Problem set:
1) In the Collatz conjecture page, what is suggested for faster run-times?
2) Resume the Collatz conjecture page after its last line, in the same style.

Page:
(begin)
Research based around a simple yet fascinating, repetitive piecewise function.
This repository contains multiple scripts that help explore and perform tests on numbers to try and prove the collatz-conjecture. I tried to optimize the scripts as best I could to be able to run more operations for testing, however, there is no discovered real way to test all numbers quickly.
Since most scripts in the repository are built with Python 3.10, I would suggest using PyPy3 for faster run-times.
PyPy is a python compiler which compiles the python scripts and runs the compiled scripts making it as fast as any other low-level programming language like C.
The simple piecewise function, caused such large commotion and has gone unsolved for over 8 decades. The simple 3x + 1 problem was rumored to be a Soviet trap designed to slow down American mathematics and science during the space race between the two nations. It was proven ot be effective because even after 8 decades, mathematicians are still working towards the problem by writing scripts to test numbers and catch any edge cases which break the conjecture.
The piecewise function for the 3x+1 problem looks like this:
If x is even, f(x) = x/2
, but if x is odd, f(x) = 3x+1
. This function is infinitely recursed upon to form a sequence of numbers.
For Example:
f(3) = 10 ->
f(10) = 5 ->
f(5) = 16 ->
f(16) = 8 ->
f(8) = 4 ->
f(4) = 2 ->
f(2) = 1 ->
f(1) = 4 ->
...this then falls into a never-ending loop of 4 - 2 - 1
Dropping Time / Delay = Amount of steps to reach 1 from n in the sequence.
Glide = Amount of steps to reach a number stricly less than n in the sequence.
Convergent Sequence = The sequences reaches 1 eventually.
Divergent Sequence = The sequence infinitely increases.
(end)
Data section:
(begin)
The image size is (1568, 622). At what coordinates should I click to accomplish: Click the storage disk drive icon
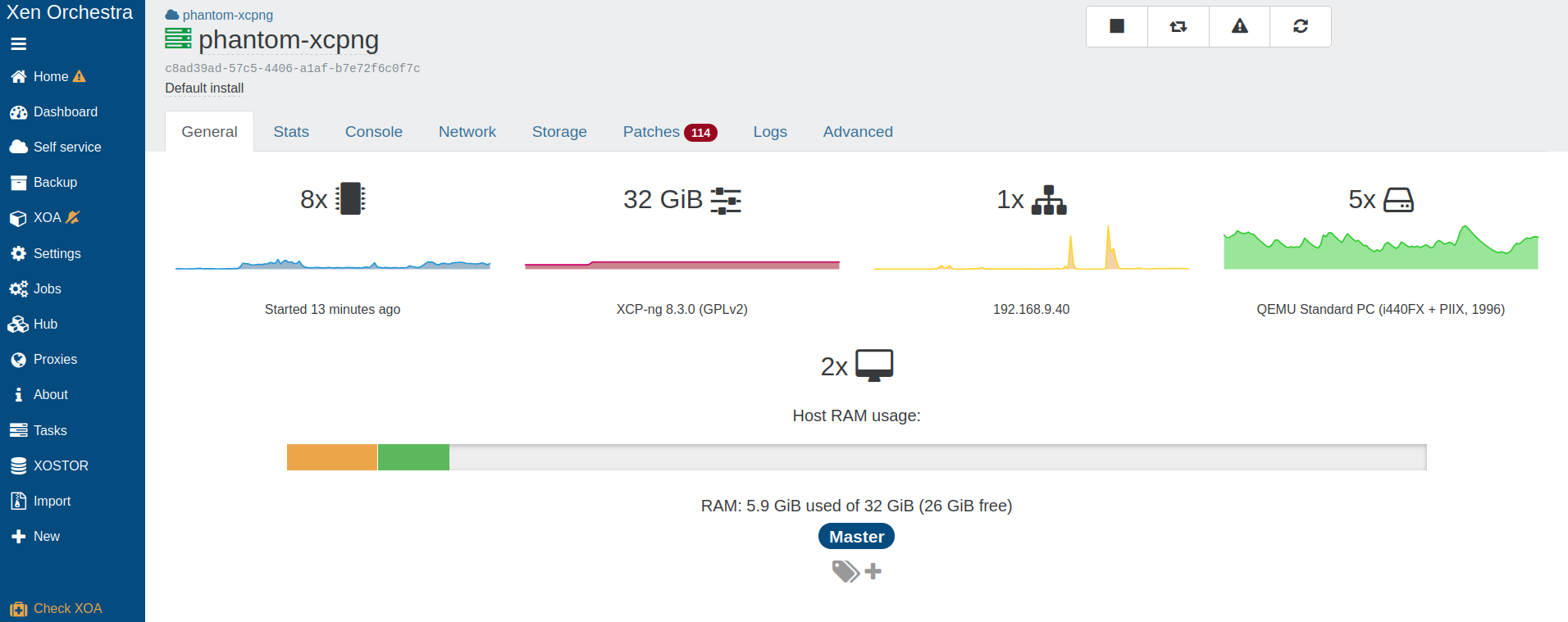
(end)
Task results:
1) PyPy3

2)
Cyclic Sequence = The sequence never reaches 1 nor is it increasing towards infinity.
& (Bitwise AND Operation)
= Performs AND Operation over the binary expression of 2 base-10 integers. (101001 & 1 = 1
)
>> (Bitwise Right Shift Operation)
= Right shifts the binary expression of a base-10 integer. (10110 >> 2 = 101
)
n & 1
=> Determines whether n is even or odd. If n&1 = 0
, n is even, but if n&1 = 1
, n is odd.
n >> 1
=> Basically divides n by 2. By removing the last digit in the binary expression, all bits were shifted down by 1 and divided the value of each bit by 2. This divides the value of the whole number by 2.
The main reason I used these operations rather than traditional and conventional operations was for faster runtime speeds.
The Collatz conjecture states that the orbit of every number under function f eventually reaches 1. This has been proven to be true for the first 2^68 whole numbers after computational testing and verification. Despite being a large number, this covers almost nothing on the real number line and it is not sufficient to prove the conjecture entirely.
I have written some scripts for Collatz Conjecture Verification in Python3 and C++ to test some numbers on my own.
conjecture_verification.py
and conjectureVerification.cpp
is just optimized brute-forcing towards the problem with a little bit of Dynamic Programming involved since we use the dropping time/delay (amount of steps to reach 1 from n) of previous values to find the dropping time of our current value. For Example:
Lets say D(n) = the dropping time for the value of n.
When we are calculating for D(4), we can find the next number in the sequence which is n=2
. If D(2) has already been calculated, we can correctly say that D(4) is equal to D(2) + C
, C
being the amount of steps to get from n to that already calculated value.
convergence_verification.py
uses a much more optimized algorithm which only verifies whether numbers are convergent. This removes the necessity to calculate each number's dropping time. The algorithm also uses sieves (sliding windows) to check smaller ranges over time and build a list of numbers with abnormally large glide values instead of checking the dropping times of all numbers in the sieve. With the threshold limit of 2^8, and a sieve size of 2^20, the convergence algorithm was able to successfully verifiy 2^22 numbers in 3.02
seconds with normal Python 3.10 compilers. Using this algorithm with C++ or PyPy3 compilers could reduce the runtime significantly.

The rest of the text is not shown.